WORK TO BE COMPLETED: Copy out the lines of the data below word for word, starting with the line that contains "How do I perform: Tap" and going on through the line that contains "Looking at the screenshot, I should coord(945,390).". Include both of those lines.
[Start RECORD LIST]
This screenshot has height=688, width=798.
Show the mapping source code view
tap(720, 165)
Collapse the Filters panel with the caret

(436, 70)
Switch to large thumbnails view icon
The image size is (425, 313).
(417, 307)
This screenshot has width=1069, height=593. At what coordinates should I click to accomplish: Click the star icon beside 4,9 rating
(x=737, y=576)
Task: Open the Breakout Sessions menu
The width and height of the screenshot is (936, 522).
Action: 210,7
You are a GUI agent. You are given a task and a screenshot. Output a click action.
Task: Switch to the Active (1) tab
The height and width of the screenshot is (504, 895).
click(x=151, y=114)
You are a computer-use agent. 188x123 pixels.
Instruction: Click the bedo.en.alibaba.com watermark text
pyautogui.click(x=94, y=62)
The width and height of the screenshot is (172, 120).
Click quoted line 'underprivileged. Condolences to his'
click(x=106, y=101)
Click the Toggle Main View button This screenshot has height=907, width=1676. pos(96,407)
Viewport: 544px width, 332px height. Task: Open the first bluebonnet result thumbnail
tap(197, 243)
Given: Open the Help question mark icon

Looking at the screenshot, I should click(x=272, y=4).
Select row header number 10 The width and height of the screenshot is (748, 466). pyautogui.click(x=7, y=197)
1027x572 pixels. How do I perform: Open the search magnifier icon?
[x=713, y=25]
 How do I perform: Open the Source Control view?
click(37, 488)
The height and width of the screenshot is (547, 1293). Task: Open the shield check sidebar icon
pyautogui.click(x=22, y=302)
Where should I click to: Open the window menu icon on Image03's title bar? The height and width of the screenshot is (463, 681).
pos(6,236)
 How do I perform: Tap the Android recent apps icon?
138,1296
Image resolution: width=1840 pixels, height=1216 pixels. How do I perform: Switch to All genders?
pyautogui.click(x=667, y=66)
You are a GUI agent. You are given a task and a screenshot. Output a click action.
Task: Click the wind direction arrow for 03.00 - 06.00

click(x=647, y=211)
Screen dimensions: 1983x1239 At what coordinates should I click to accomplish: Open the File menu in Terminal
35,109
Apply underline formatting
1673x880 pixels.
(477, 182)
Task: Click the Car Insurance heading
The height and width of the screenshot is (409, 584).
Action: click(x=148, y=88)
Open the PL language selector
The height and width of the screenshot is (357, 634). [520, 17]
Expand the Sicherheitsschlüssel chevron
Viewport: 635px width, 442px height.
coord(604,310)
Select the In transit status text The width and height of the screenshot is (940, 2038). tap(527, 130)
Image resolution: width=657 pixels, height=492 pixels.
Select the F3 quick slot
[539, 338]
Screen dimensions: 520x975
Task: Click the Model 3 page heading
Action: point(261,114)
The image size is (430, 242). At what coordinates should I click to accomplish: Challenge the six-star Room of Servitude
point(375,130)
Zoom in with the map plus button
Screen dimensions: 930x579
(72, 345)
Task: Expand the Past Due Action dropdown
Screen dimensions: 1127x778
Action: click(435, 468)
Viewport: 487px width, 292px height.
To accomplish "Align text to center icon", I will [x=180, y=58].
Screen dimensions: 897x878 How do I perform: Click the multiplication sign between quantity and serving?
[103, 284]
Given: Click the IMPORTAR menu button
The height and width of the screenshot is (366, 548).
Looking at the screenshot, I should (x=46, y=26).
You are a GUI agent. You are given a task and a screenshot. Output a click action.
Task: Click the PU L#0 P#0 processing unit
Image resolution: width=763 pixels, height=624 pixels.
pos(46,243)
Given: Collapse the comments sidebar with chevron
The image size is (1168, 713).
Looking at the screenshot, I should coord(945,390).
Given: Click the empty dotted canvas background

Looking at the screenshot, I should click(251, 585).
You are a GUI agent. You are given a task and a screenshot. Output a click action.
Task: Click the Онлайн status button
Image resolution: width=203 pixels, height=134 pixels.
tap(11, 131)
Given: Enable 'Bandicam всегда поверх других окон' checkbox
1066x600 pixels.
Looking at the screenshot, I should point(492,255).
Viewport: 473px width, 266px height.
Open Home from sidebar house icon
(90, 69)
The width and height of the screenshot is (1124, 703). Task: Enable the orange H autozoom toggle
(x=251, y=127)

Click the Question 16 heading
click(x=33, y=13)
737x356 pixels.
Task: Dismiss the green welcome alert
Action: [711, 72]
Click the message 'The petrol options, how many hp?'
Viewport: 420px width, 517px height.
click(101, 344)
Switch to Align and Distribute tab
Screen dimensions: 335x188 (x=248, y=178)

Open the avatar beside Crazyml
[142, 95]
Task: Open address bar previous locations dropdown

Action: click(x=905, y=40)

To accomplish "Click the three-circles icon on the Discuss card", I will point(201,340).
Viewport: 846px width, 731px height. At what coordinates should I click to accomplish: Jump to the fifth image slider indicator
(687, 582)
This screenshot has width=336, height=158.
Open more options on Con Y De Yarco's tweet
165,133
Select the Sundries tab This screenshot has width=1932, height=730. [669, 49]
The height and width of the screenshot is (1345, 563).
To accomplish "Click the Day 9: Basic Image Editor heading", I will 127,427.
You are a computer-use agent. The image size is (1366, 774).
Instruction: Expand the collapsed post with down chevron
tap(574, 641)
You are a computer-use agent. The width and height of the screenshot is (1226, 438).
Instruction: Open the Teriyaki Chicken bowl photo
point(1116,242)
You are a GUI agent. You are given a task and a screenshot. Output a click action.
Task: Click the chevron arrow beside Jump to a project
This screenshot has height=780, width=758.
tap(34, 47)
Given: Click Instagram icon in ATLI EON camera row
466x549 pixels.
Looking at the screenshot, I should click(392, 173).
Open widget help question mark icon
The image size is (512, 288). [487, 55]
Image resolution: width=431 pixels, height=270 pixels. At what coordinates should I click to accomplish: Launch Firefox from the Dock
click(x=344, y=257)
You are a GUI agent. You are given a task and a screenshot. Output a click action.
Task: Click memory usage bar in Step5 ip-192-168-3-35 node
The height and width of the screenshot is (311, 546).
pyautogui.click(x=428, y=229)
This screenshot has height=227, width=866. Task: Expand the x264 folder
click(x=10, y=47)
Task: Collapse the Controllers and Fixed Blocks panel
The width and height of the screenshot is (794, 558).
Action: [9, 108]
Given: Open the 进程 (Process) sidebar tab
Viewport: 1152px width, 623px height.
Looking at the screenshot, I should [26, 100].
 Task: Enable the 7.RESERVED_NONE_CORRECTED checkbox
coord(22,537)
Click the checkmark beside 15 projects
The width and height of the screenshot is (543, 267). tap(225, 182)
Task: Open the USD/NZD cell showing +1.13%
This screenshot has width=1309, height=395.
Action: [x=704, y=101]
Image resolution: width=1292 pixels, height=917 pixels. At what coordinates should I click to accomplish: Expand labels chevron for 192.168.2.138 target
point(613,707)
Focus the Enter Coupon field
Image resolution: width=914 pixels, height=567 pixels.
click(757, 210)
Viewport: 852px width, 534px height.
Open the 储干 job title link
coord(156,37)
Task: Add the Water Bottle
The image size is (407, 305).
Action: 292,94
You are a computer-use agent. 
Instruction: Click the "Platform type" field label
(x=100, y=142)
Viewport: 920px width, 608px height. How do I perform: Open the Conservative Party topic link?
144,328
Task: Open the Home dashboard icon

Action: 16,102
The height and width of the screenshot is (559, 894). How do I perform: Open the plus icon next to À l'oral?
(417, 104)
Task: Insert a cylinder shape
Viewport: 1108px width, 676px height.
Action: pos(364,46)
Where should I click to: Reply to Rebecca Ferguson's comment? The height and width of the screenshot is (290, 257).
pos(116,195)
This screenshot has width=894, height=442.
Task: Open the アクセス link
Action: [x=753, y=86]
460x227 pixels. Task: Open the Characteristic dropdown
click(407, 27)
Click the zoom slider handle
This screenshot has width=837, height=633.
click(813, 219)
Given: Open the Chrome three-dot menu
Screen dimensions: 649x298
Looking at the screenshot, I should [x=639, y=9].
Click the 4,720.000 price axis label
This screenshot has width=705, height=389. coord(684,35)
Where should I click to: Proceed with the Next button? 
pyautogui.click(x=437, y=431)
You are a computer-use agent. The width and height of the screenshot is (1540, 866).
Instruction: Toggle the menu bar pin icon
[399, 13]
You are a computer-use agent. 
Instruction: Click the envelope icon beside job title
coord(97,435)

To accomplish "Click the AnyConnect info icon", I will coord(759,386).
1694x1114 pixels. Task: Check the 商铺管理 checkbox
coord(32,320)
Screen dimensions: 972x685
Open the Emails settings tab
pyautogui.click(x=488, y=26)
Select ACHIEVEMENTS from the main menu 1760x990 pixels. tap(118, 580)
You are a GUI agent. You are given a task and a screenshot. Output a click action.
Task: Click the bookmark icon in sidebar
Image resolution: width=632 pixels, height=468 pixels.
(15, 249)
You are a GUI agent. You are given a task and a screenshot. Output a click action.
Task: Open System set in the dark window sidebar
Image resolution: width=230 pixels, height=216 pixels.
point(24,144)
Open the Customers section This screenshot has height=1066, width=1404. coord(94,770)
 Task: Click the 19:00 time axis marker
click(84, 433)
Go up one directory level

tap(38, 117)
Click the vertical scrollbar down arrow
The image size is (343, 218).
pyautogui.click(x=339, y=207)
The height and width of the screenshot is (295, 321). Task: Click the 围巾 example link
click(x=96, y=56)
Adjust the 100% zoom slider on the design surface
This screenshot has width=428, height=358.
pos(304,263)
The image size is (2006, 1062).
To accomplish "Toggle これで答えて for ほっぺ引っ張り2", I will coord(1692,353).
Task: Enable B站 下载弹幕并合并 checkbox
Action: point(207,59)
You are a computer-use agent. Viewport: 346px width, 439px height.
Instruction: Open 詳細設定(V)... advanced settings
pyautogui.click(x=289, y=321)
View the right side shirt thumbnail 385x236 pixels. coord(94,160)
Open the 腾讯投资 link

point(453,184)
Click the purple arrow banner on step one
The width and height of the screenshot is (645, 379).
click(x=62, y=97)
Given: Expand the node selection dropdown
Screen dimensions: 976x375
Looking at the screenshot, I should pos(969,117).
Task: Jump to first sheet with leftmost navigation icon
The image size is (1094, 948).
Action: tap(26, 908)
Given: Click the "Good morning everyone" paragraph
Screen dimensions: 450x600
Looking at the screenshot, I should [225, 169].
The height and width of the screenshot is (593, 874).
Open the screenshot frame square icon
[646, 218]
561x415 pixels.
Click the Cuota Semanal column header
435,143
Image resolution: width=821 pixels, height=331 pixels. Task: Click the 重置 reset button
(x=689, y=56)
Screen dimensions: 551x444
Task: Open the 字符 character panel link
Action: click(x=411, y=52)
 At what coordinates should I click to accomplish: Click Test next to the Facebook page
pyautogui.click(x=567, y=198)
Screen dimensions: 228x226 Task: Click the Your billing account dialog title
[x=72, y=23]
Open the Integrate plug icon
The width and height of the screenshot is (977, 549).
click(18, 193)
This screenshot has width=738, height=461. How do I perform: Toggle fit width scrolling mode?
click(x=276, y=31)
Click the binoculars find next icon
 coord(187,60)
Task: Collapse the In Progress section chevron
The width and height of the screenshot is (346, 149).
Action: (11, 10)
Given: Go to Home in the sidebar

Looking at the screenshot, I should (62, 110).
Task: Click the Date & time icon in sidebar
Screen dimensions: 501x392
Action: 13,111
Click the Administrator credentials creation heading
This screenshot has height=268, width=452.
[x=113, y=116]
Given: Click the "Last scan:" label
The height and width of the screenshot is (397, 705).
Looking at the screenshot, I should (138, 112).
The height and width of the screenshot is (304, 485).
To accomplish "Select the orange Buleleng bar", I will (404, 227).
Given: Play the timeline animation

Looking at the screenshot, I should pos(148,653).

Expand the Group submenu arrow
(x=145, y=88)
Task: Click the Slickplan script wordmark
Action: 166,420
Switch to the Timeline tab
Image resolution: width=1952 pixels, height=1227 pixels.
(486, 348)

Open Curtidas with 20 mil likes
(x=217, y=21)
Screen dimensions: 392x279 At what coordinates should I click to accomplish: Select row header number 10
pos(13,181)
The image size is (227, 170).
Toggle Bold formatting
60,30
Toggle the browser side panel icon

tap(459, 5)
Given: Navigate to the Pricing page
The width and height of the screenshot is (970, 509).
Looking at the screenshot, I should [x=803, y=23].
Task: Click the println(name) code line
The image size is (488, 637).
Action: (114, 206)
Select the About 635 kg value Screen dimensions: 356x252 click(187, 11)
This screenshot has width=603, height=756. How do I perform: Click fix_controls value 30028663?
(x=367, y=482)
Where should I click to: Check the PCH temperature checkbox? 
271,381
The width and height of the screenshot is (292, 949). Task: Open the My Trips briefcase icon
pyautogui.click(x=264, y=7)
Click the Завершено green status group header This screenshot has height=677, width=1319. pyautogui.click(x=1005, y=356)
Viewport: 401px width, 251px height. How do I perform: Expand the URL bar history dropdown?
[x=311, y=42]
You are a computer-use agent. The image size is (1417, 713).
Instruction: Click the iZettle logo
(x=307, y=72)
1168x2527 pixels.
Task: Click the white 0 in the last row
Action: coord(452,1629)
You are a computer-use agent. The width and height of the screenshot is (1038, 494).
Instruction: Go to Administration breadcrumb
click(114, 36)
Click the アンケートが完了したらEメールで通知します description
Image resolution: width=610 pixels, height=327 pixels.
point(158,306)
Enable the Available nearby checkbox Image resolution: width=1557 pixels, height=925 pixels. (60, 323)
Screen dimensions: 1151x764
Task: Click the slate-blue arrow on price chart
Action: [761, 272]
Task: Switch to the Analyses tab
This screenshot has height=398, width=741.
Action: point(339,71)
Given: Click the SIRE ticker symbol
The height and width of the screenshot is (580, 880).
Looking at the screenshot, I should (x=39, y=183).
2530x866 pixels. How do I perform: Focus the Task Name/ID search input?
[End RECORD LIST]
WORKED ANSWER:
 How do I perform: Tap the Android recent apps icon?
138,1296
Image resolution: width=1840 pixels, height=1216 pixels. How do I perform: Switch to All genders?
pyautogui.click(x=667, y=66)
You are a GUI agent. You are given a task and a screenshot. Output a click action.
Task: Click the wind direction arrow for 03.00 - 06.00

click(x=647, y=211)
Screen dimensions: 1983x1239 At what coordinates should I click to accomplish: Open the File menu in Terminal
35,109
Apply underline formatting
1673x880 pixels.
(477, 182)
Task: Click the Car Insurance heading
The height and width of the screenshot is (409, 584).
Action: click(x=148, y=88)
Open the PL language selector
The height and width of the screenshot is (357, 634). [520, 17]
Expand the Sicherheitsschlüssel chevron
Viewport: 635px width, 442px height.
coord(604,310)
Select the In transit status text The width and height of the screenshot is (940, 2038). tap(527, 130)
Image resolution: width=657 pixels, height=492 pixels.
Select the F3 quick slot
[539, 338]
Screen dimensions: 520x975
Task: Click the Model 3 page heading
Action: point(261,114)
The image size is (430, 242). At what coordinates should I click to accomplish: Challenge the six-star Room of Servitude
point(375,130)
Zoom in with the map plus button
Screen dimensions: 930x579
(72, 345)
Task: Expand the Past Due Action dropdown
Screen dimensions: 1127x778
Action: click(435, 468)
Viewport: 487px width, 292px height.
To accomplish "Align text to center icon", I will [x=180, y=58].
Screen dimensions: 897x878 How do I perform: Click the multiplication sign between quantity and serving?
[103, 284]
Given: Click the IMPORTAR menu button
The height and width of the screenshot is (366, 548).
Looking at the screenshot, I should (x=46, y=26).
You are a GUI agent. You are given a task and a screenshot. Output a click action.
Task: Click the PU L#0 P#0 processing unit
Image resolution: width=763 pixels, height=624 pixels.
pos(46,243)
Given: Collapse the comments sidebar with chevron
The image size is (1168, 713).
Looking at the screenshot, I should coord(945,390).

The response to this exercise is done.